YOUR TASK: Restate each of the lines below word for word and drop every picture.

SOURCE INFORMATION:

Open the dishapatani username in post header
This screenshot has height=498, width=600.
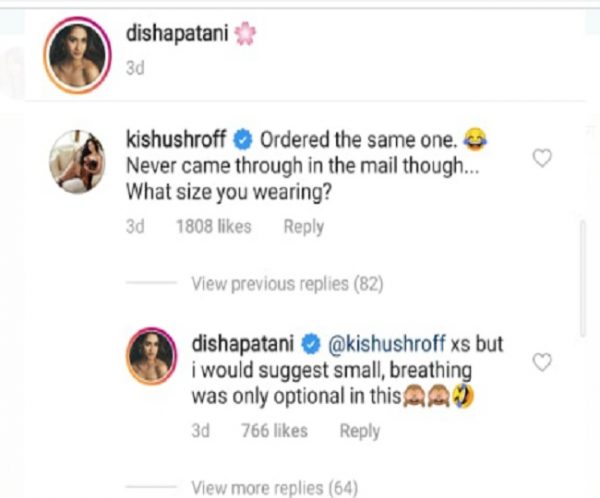(177, 34)
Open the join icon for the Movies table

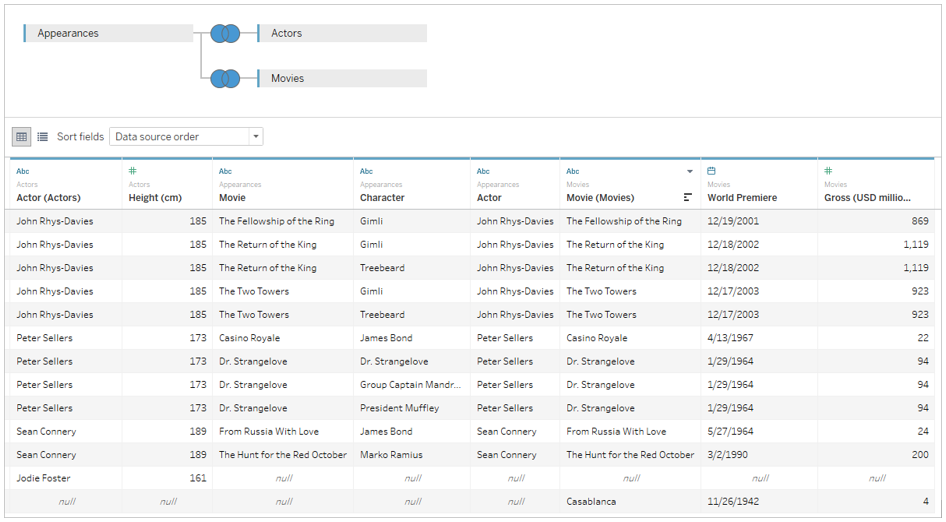225,78
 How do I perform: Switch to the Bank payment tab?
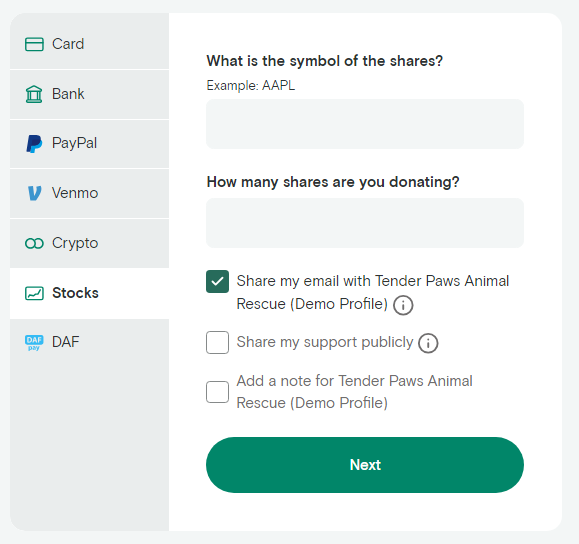click(x=89, y=94)
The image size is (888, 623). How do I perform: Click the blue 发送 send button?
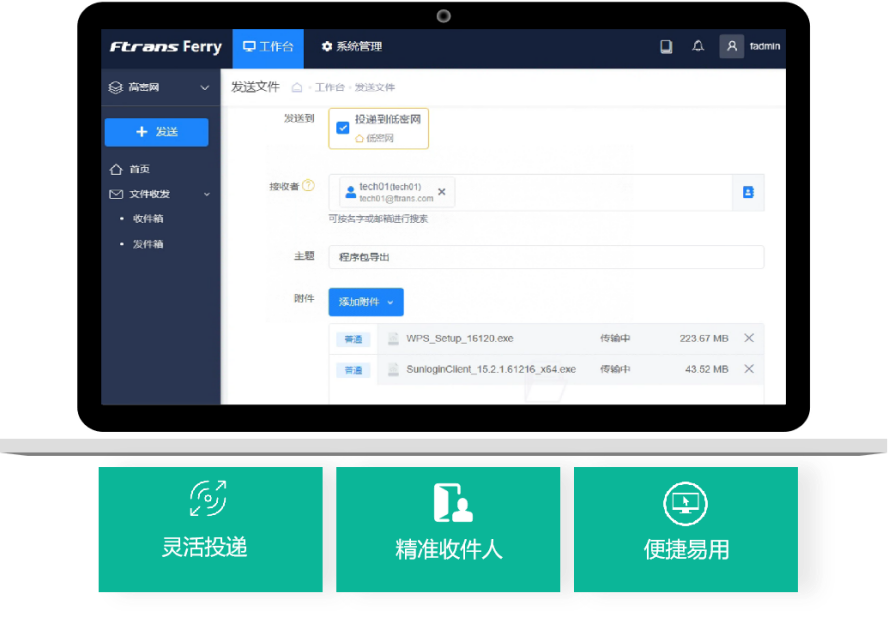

RESULT OF THIS TASK:
Open the dishapatani username in post header
This screenshot has height=498, width=600.
(177, 34)
Open the join icon for the Movies table

225,78
 How do I perform: Switch to the Bank payment tab?
click(x=89, y=94)
The image size is (888, 623). How do I perform: Click the blue 发送 send button?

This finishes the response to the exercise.